_THE PROBLEM_
Copy all lines holding the word "Screenshot" from the entries.

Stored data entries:
========

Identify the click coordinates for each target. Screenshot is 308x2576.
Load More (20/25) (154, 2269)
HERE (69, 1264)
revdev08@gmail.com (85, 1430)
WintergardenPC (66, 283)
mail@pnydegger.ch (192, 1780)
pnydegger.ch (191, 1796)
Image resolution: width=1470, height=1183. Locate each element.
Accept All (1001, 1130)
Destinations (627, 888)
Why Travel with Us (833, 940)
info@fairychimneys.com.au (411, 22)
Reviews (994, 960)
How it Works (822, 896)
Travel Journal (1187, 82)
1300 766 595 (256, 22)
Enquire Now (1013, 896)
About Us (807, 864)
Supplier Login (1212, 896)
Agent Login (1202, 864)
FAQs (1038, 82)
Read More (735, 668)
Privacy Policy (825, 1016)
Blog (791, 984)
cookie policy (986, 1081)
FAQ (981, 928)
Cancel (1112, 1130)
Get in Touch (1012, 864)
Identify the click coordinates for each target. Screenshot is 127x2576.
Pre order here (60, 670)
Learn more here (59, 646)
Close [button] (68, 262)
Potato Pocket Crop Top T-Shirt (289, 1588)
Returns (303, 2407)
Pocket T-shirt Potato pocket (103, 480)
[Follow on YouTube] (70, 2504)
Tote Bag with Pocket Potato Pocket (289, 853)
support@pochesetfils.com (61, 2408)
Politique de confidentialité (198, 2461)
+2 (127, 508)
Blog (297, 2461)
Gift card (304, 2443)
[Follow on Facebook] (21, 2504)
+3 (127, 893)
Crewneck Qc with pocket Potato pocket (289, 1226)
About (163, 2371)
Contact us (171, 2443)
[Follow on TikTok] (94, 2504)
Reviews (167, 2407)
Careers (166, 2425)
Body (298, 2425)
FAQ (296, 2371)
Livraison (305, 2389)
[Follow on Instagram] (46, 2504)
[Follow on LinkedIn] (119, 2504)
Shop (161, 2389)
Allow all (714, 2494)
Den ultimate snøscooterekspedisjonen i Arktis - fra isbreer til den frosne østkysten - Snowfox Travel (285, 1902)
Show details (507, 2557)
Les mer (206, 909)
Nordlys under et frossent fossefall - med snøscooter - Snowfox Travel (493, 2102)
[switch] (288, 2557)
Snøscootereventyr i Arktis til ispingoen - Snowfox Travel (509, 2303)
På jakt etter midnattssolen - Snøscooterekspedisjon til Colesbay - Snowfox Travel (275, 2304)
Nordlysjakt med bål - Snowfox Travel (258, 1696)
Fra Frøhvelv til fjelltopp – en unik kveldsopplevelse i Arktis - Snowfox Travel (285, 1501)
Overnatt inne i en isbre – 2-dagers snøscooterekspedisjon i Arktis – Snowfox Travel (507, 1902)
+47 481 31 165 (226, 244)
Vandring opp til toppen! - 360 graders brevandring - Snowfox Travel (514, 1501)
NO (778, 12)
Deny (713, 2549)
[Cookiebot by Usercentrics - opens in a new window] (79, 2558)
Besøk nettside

========

_WRITTEN SOLUTION_
Identify the click coordinates for each target. Screenshot is 308x2576.
Identify the click coordinates for each target. Screenshot is 127x2576.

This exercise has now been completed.